FROM WARSAW TO PNIEWY

We looked in vain for the Hôtel d’Angleterre in Warsaw, where the Emperor had stayed. It wasn’t there anymore. We had fallen back on furnished accommodations in the city center and, in the early morning, were in the process of repairing coils damaged by the salt spread over the roads, when an embassy press officer named Alain, sent by Mireille, turned up. We told him about our retreat, he took notes, we started the engines and, while the cylinders were warming up, since our new friend seemed eminently friendly, I asked, “You haven’t always been in diplomacy, have you?”

“No,” he said.

“What did you use to do?”

“Philosophy.”

“What was your subject?”

“Berkeley,” he said.

“The university?”

“The thinker.”

“Ah.”

“Do you know him?”

“No.”

“He was Irish. 18th century,” he said. “The concept of immaterialism was his idea. That the world is the sum of our opinions about it.”

“Like Schopenhauer?”

“Even better!
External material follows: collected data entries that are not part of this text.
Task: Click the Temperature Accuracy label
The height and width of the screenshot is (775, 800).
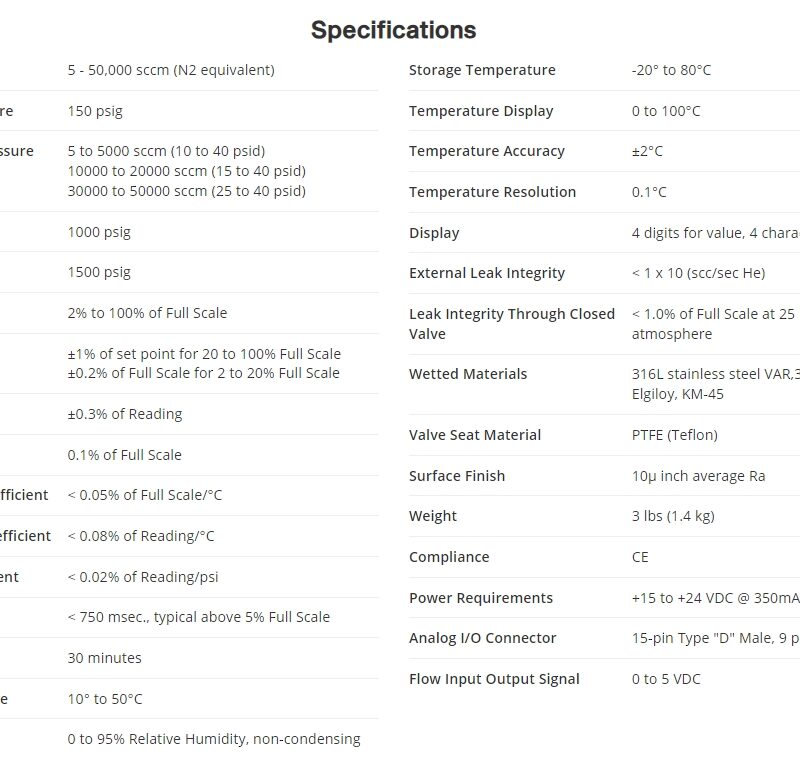Action: tap(487, 151)
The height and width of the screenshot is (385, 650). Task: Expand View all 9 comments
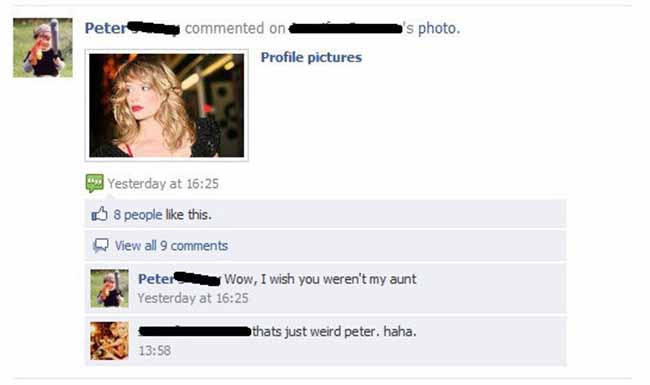[171, 246]
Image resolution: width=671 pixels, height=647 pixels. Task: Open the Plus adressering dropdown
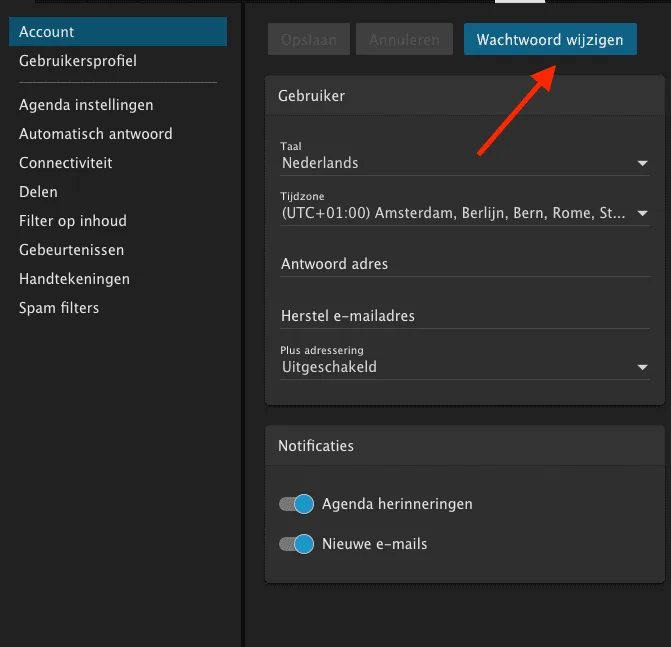tap(464, 367)
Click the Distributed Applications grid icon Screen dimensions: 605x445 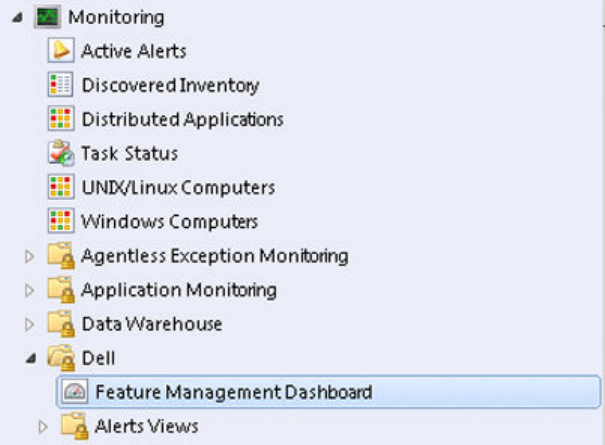(x=61, y=118)
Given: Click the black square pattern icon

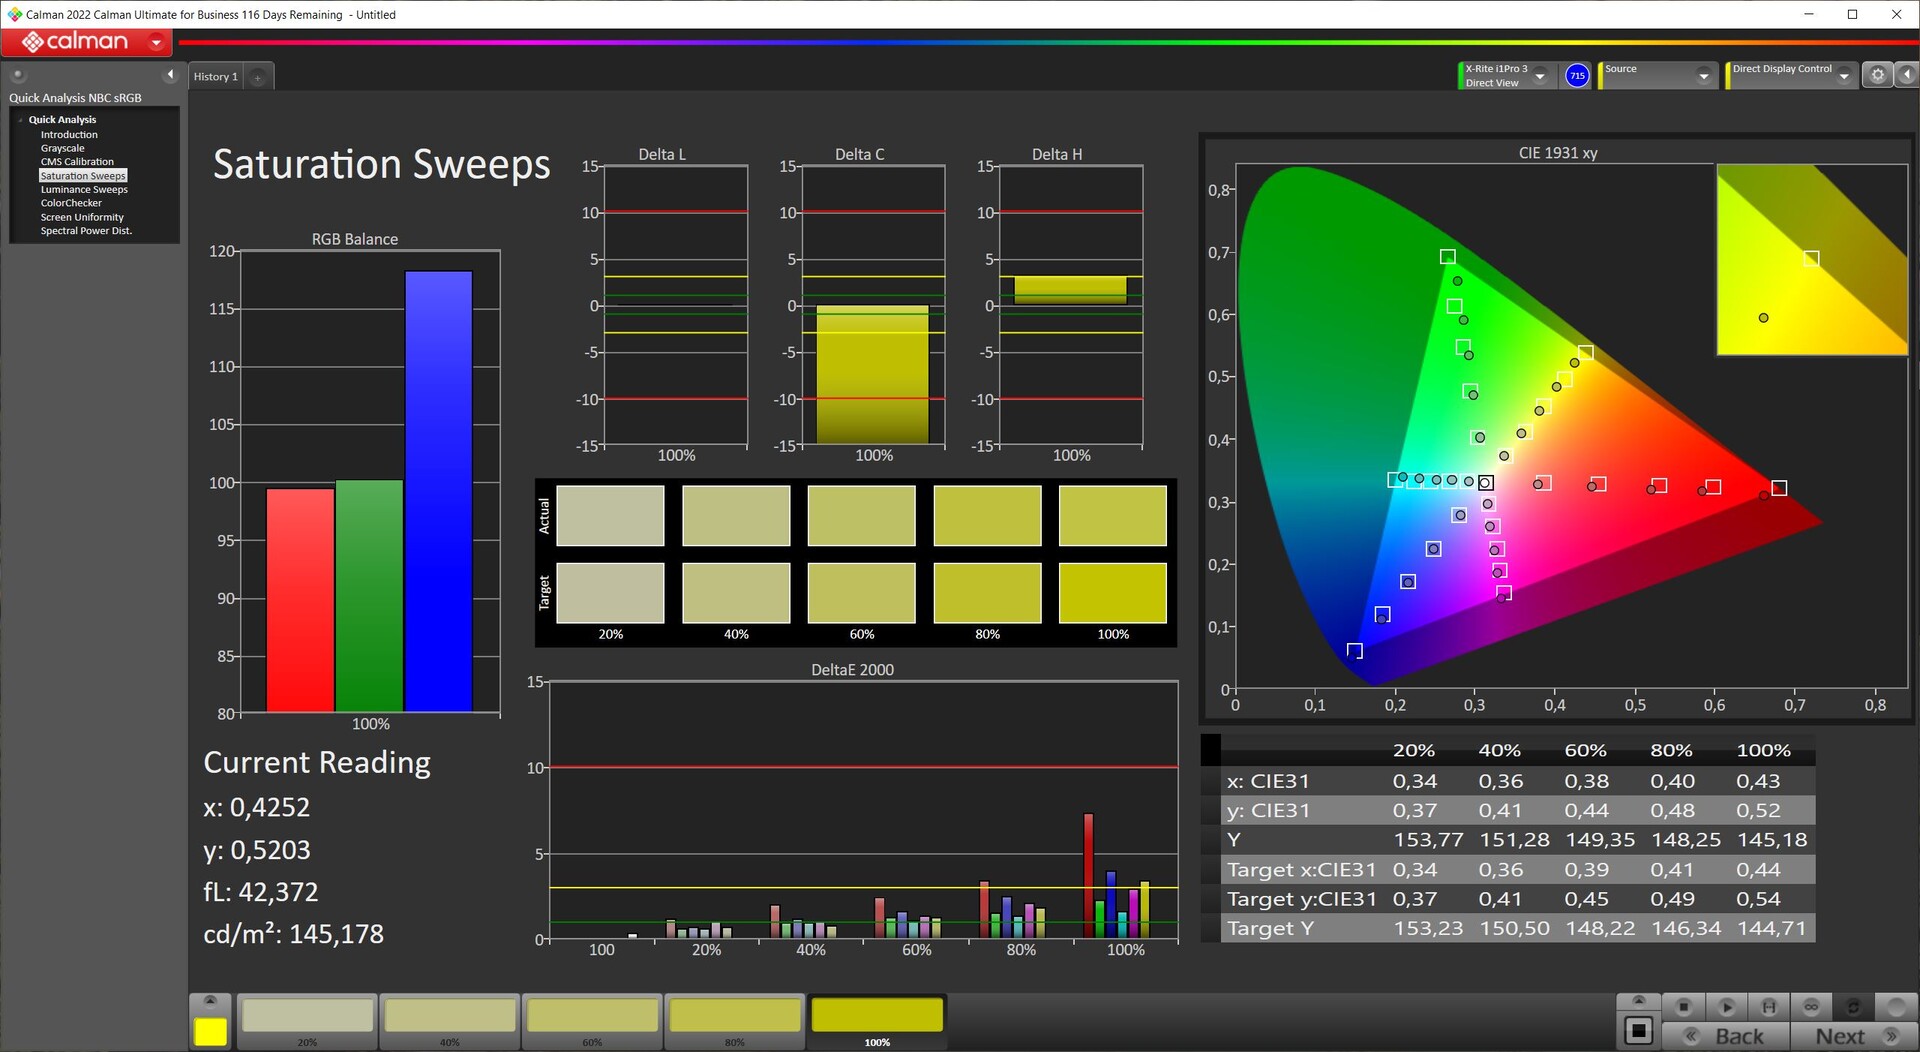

It’s not just a question of representation, but of a collection of ideas. Things don’t exist except in as far as they are perceived.” [9] Berkeley (George), A Treatise Concerning the Principles of Human Knowledge , 1710.

“Are you saying that Goisque doesn’t exist per se ?” I said.

“Mr. Goisque exists because you perceive him. You, your motorbikes, this bicorn, there’s nothing to prove that they are no more than a beam of information interpreted by your senses.”

“I love it, it’s so beautifully Shakespearean,” I said. “I’ve always known that this life was a grotesque illusion.”

“Besides,” Goisque said, “ever since Moscow, we’ve been indulging in a big game, something built by our minds.”

“Your big game is more interesting than the maneuvers of many of the people I frequent, who take themselves very seriously, and whose gravitas is just the sullenness of prigs.”

It was bitterly cold when we left Warsaw, and I wondered whether, had Berkeley frozen to the bone on a damn Ural, he would have perhaps reconsidered his wild imaginings about the nonexistence of phenomena. Funny how freezing your butt off cures you of speculations. The road followed the rhythm of the trucks: the shoulder was populated by garages, service stations, drivers, and lodges. The snow was an appropriate shroud for this country of battles. There must be quite a few skeletons in this favorable compost. History had crushed this country to the point of flattening it. We left Kutno at our rear, and followed, give or take a verst, the path of the sleigh. This morning, the cold was an enemy who’d learned all the techniques of an infiltration commando. The motorbikes were purring steadily at fifty miles an hour. Everything was in order, the trees planted straight. By the end of the afternoon, we had covered a hundred and eighty-seven miles, and gone past Poznań. The snow began to fall without any consideration for motorcyclists. Within an hour, the road was an ice rink. A few thirty-three-ton semi trailers slid across the highway and blocked the traffic toward Pniewy, northwest of Poznań. Tricycles had their advantages: we were the only ones able to get ahead without difficulty along the emergency lane. By evening, we decided that the flakes were falling too thick, so we stopped at a motel kept by a peroxide-blond Ukrainian who seemed to share with the road the company a large number of truck drivers.